March 4, 2019 | Angela Chapman
Get Out Your Pruning Shears
The weather doesn’t know if it wants to storm, freeze, heat up or do all of it at the same time right now.
That can only mean one thing… it’s springtime here in Texas!
But, before we can really start to appreciate the wonders of a Texas spring, us grape growers are pruning our vines. During pruning we will cut off 70 to 90 percent of the previous year’s growth, basically taking the vine back to just a trunk and 2 cordons (making it look like a gnarly capital letter T).
This may sound extreme, and indeed it looks extreme, but it is entirely necessary for good fruit production. The biggest reason for this drastic pruning is that grapevines only produce fruit on what it known as ‘one-year old wood.’ As it sounds, this is wood on the vine that is only a year-old. Wood older than that only produces shoots and leaves. We want to maximize the amount of fruit producing shoots while minimizing shoots that will only make leaves.

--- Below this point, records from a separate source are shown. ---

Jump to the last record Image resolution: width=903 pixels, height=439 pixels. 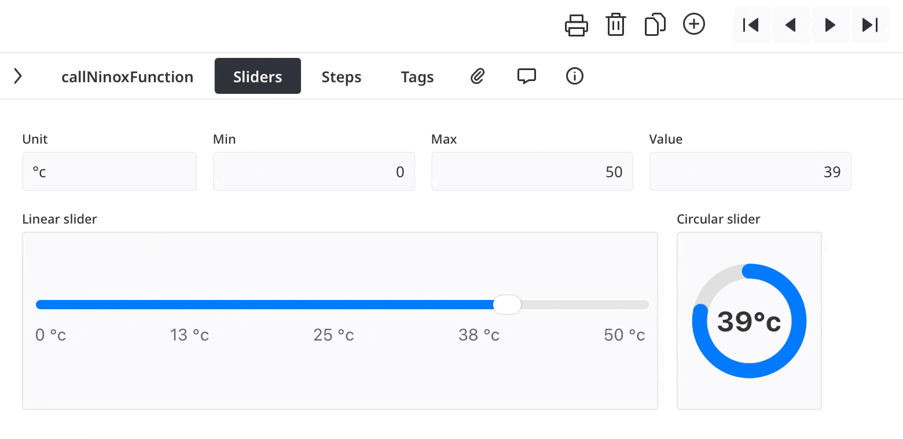[x=869, y=25]
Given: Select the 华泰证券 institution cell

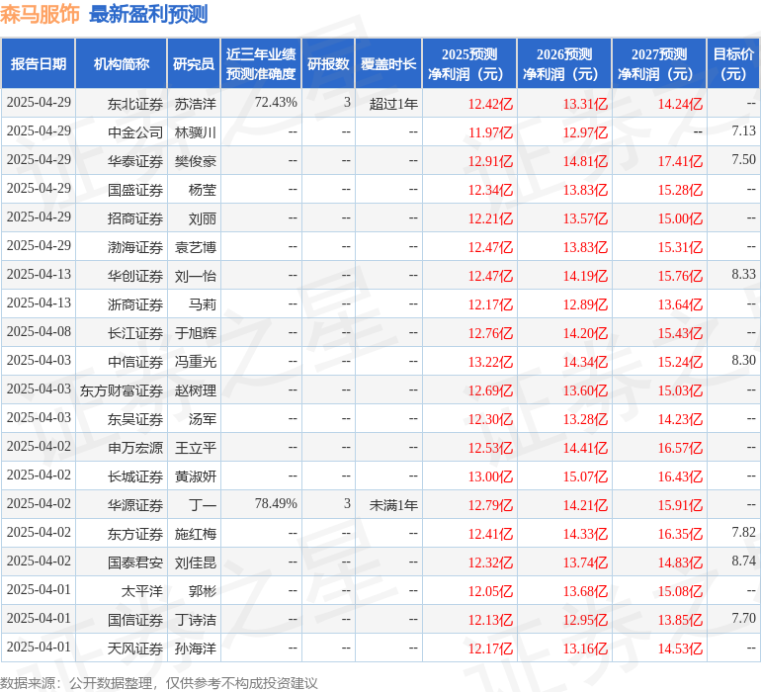Looking at the screenshot, I should [135, 160].
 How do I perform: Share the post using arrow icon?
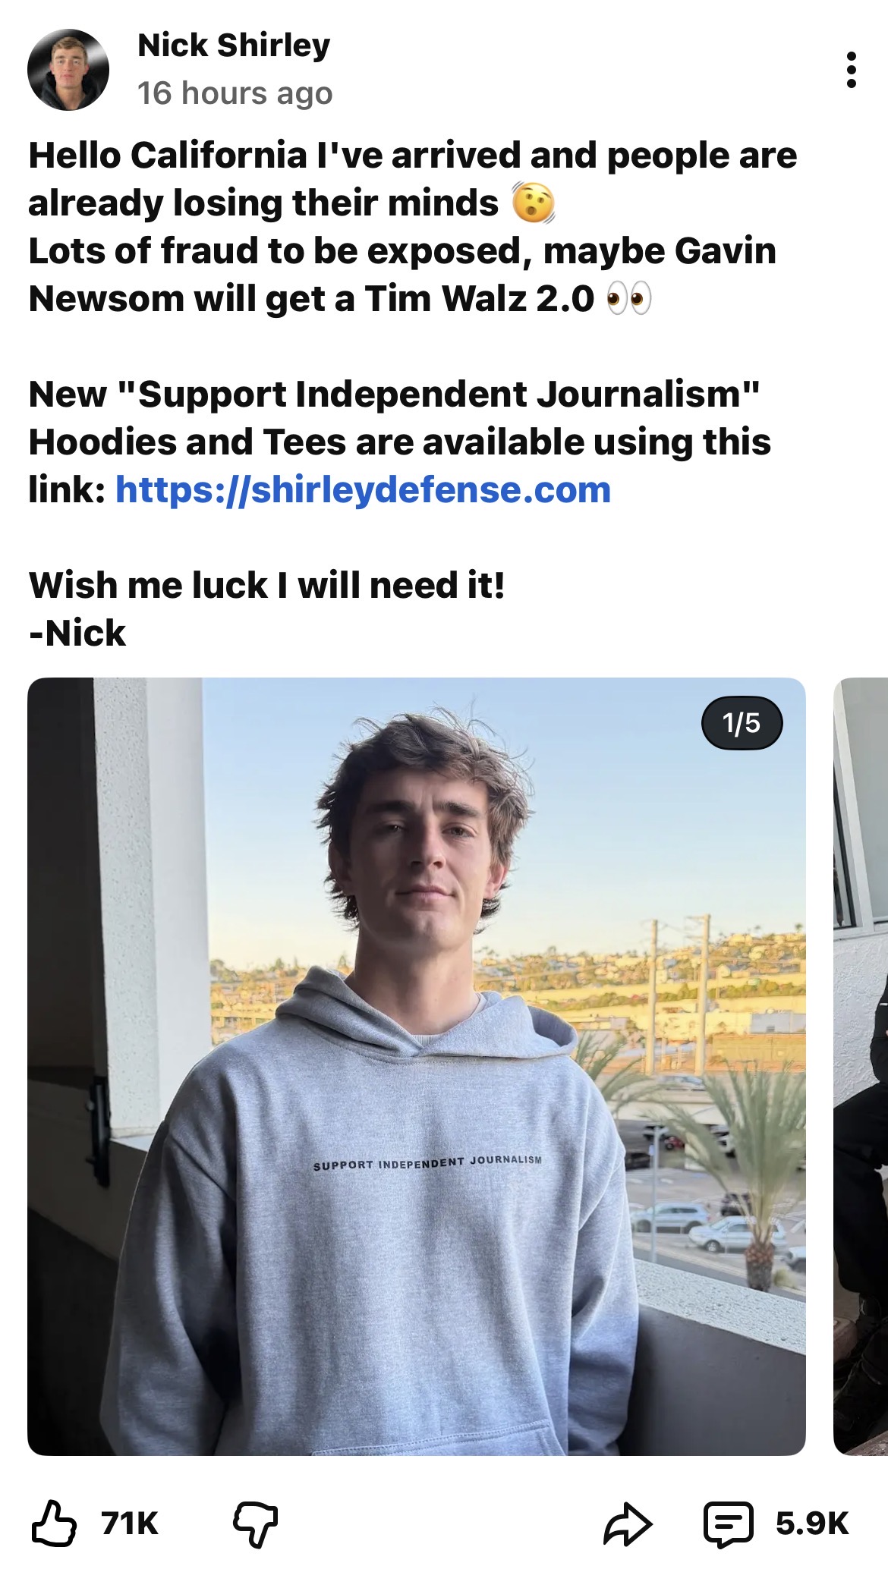(628, 1524)
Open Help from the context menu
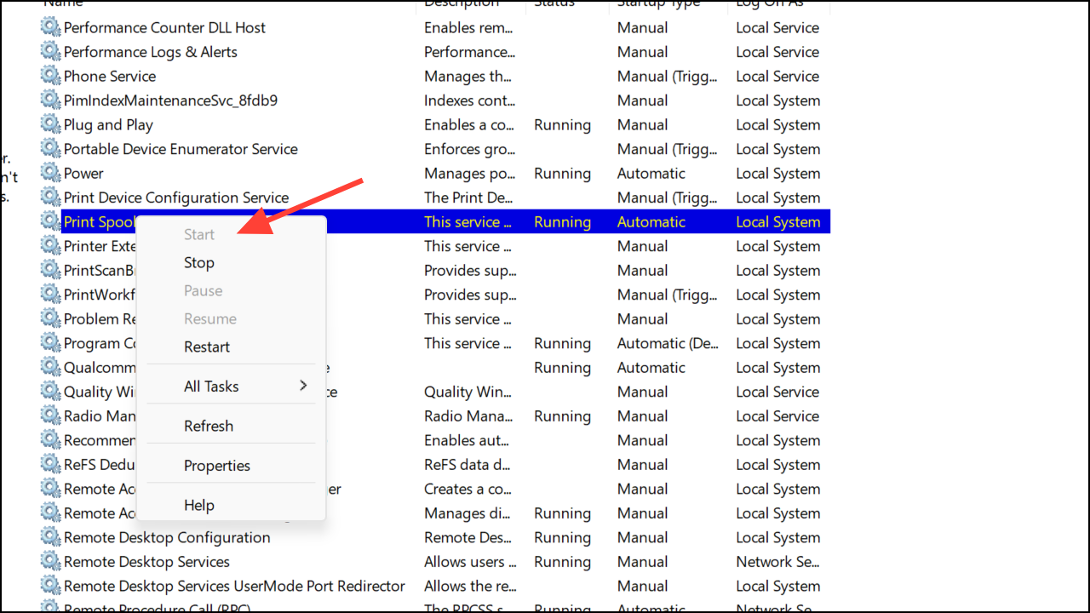 (x=199, y=505)
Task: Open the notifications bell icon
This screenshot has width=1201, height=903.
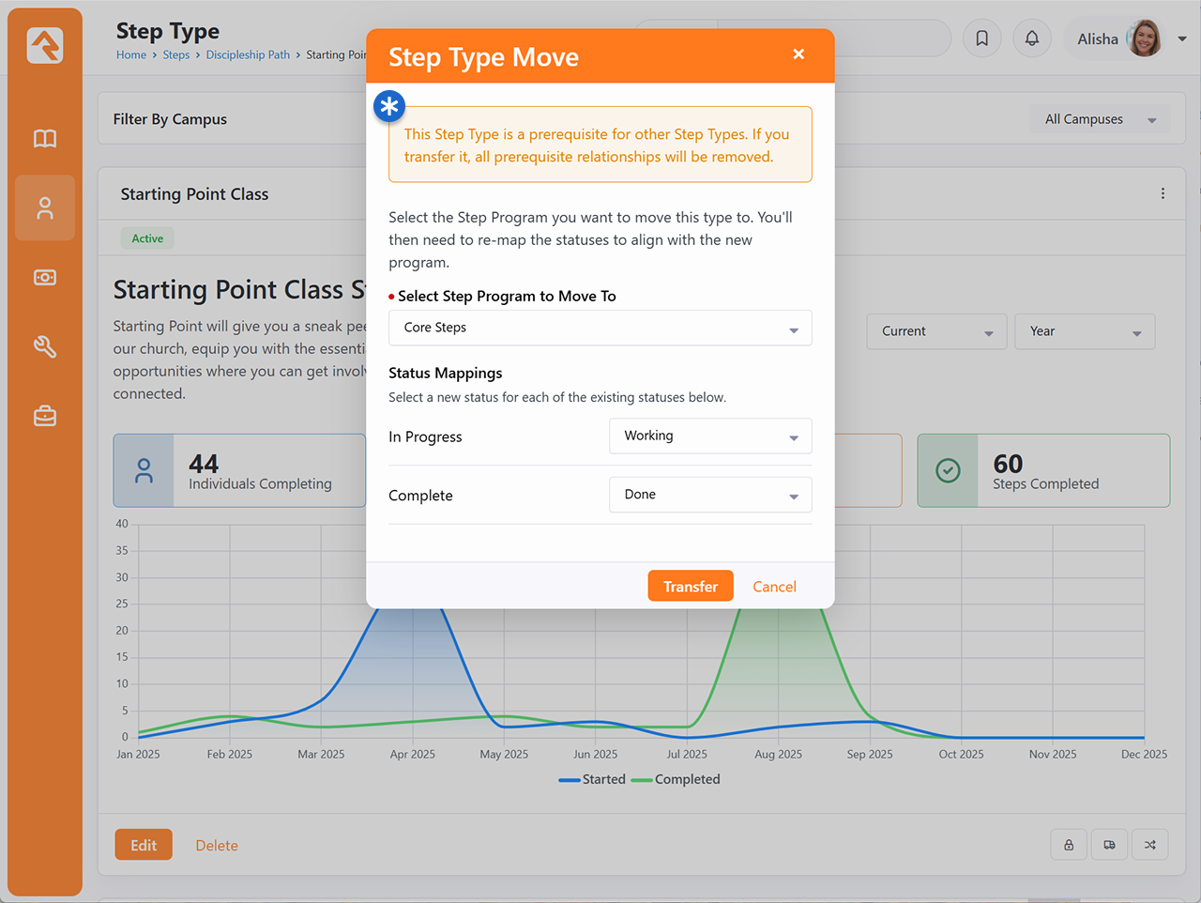Action: tap(1031, 38)
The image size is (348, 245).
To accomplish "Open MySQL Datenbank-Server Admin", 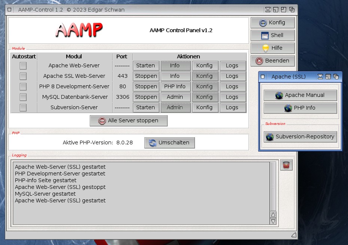I will tap(175, 97).
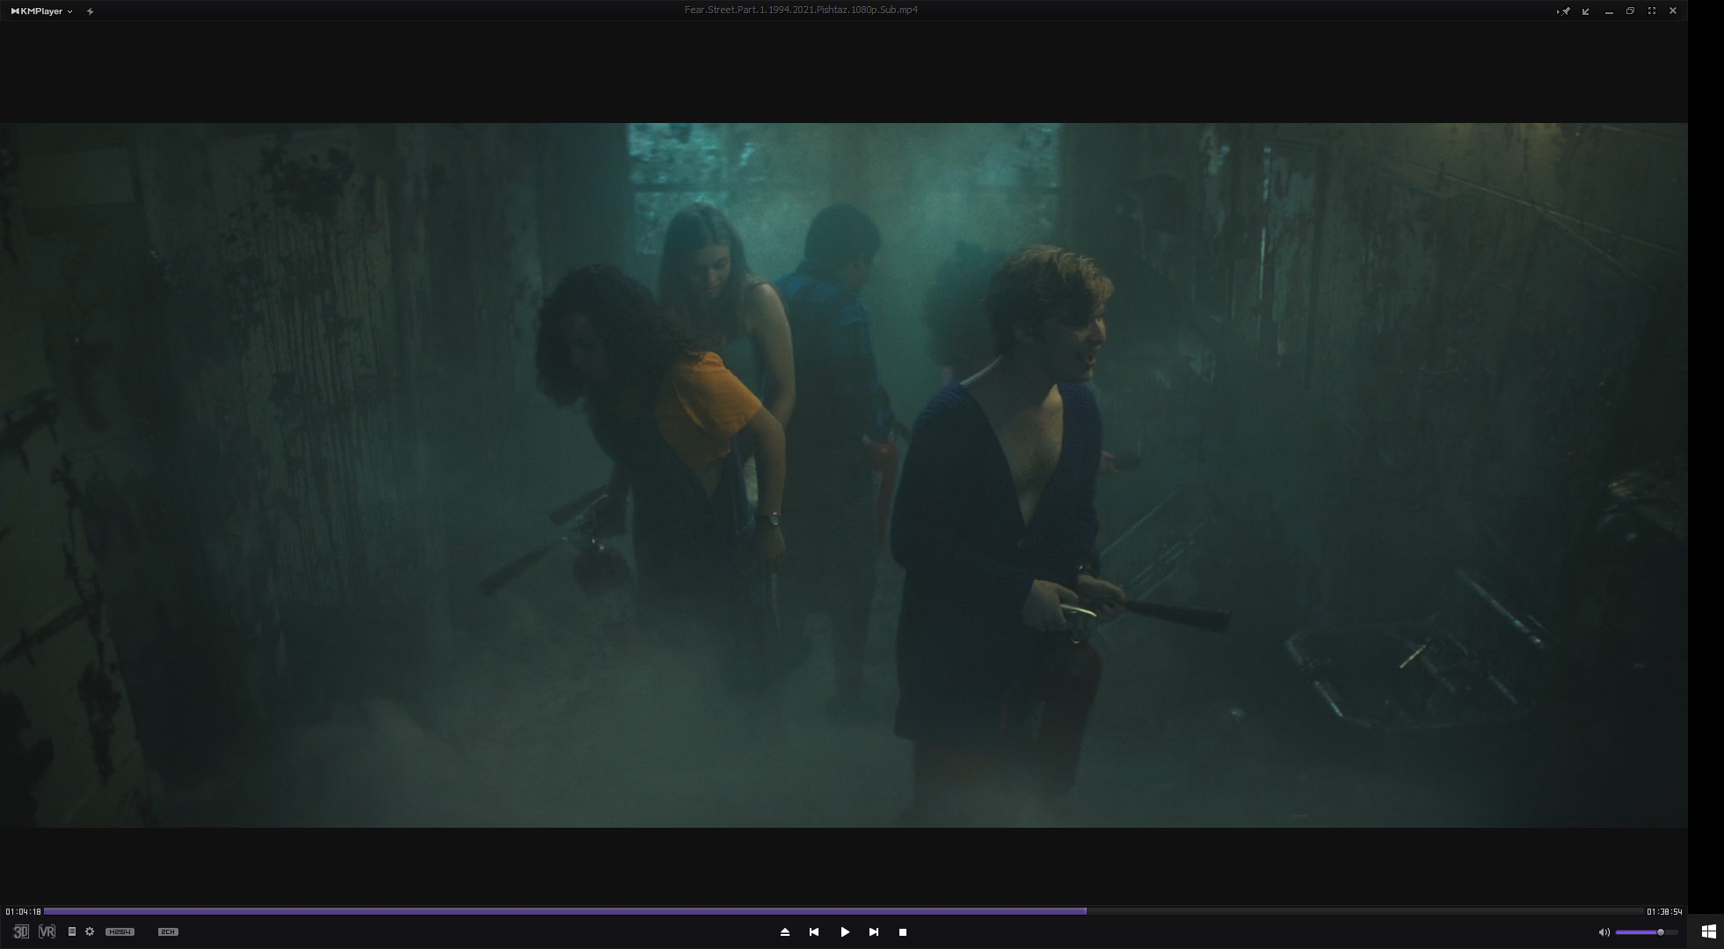The width and height of the screenshot is (1724, 949).
Task: Seek on the purple playback progress bar
Action: [x=844, y=911]
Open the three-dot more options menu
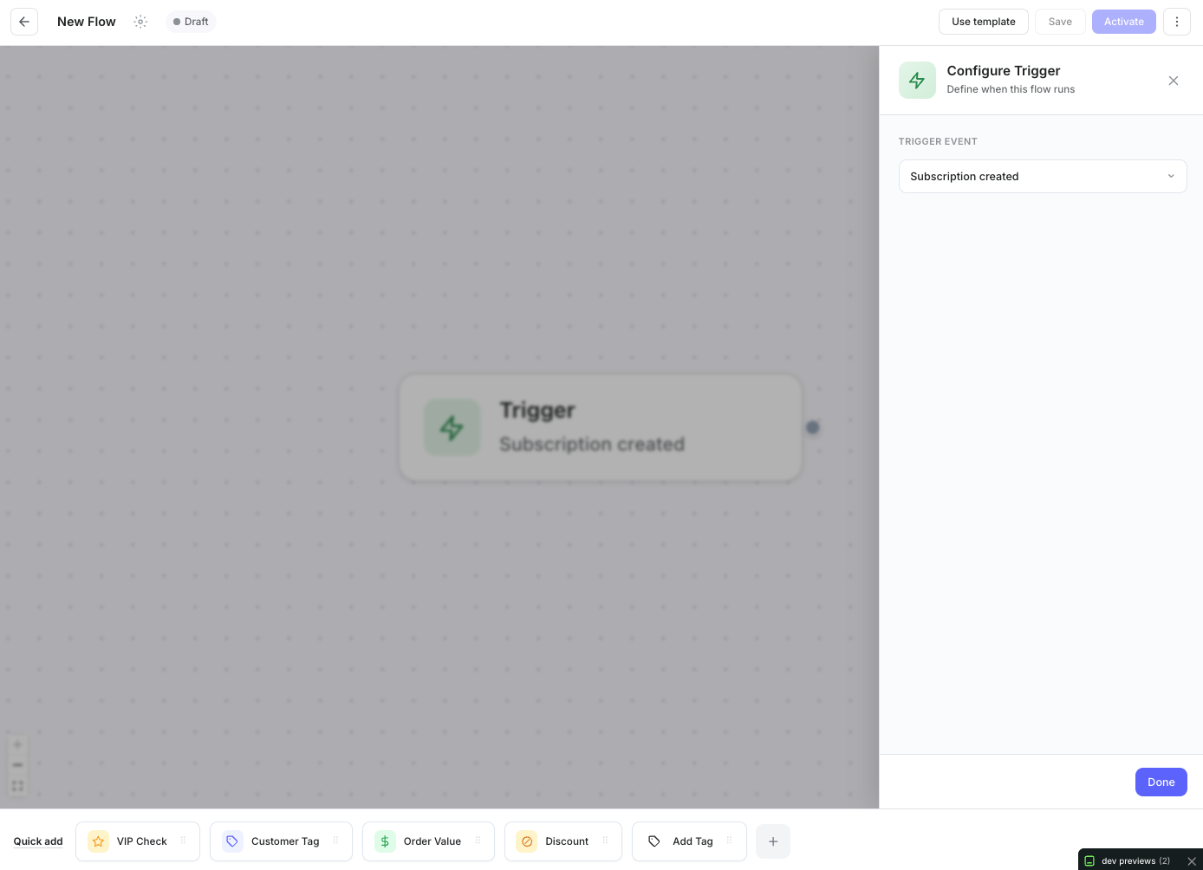 click(x=1177, y=22)
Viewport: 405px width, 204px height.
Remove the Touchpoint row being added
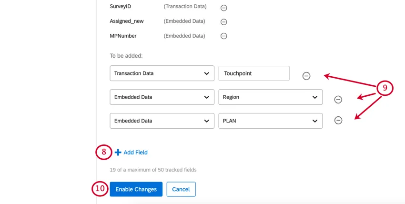pyautogui.click(x=306, y=76)
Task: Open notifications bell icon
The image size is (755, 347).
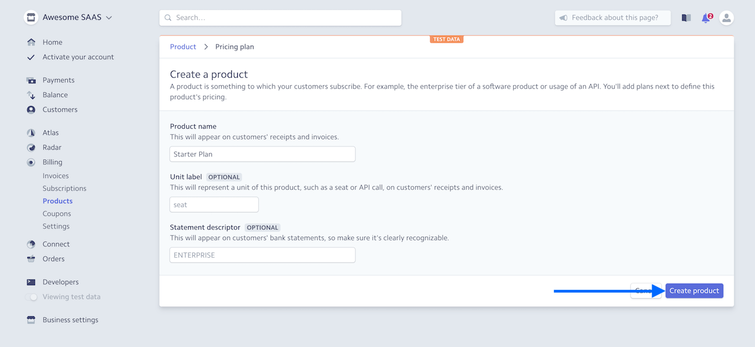Action: tap(706, 18)
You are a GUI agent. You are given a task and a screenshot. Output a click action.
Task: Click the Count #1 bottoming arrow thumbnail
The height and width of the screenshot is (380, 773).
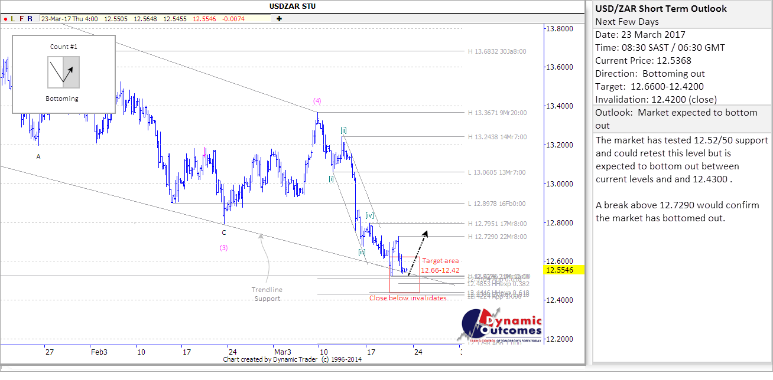(63, 72)
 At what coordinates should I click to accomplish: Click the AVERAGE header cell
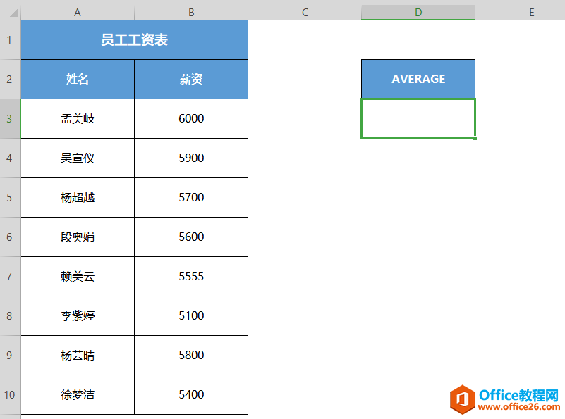pyautogui.click(x=418, y=79)

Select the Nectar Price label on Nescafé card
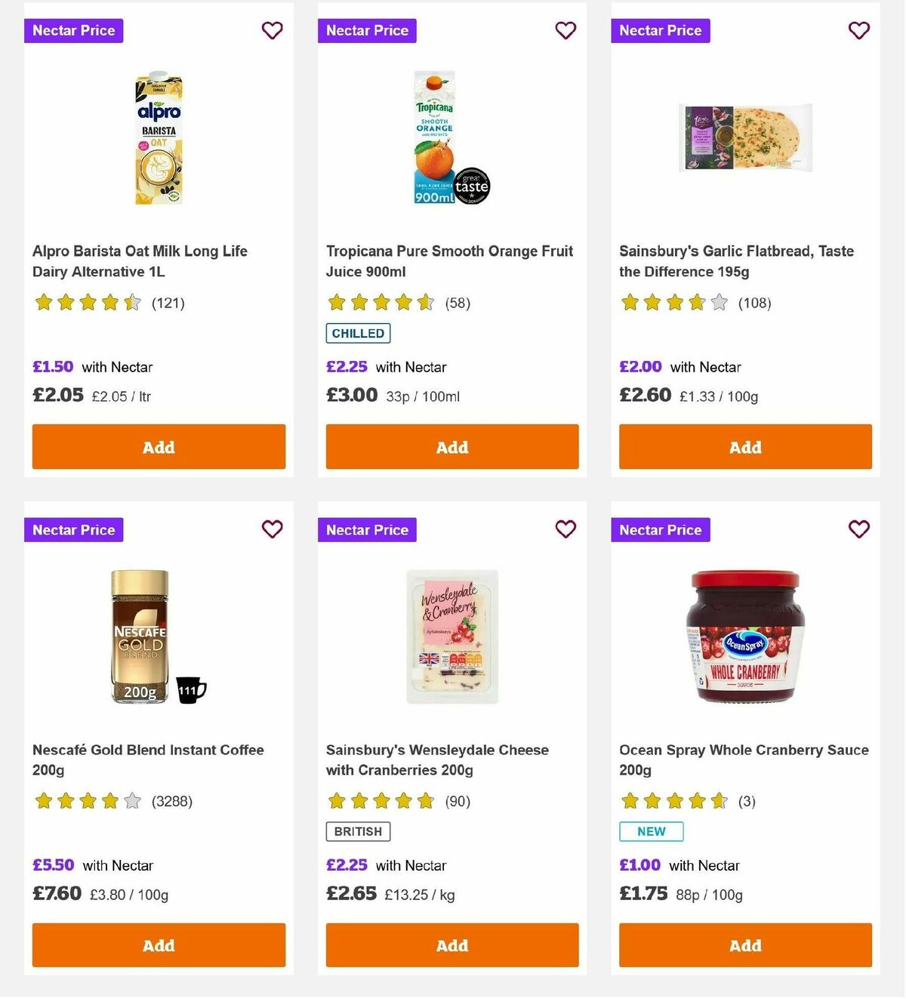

But, it’s still not that easy. You can’t go out into your vineyard and start cutting all willy-nilly. We have to look at each vine as an individual and decide which buds will be the best to keep and cut the rest off. Yep, we aren’t even going to keep all the buds on the one-year old wood, only the strongest with the best chance of producing quality fruit. For the most part, the vine only has the energy to produce so much, so we want it to spend its energy growing the best. After all, exceptional wine starts off as exceptional grapes, and to get those we must be picky pruners.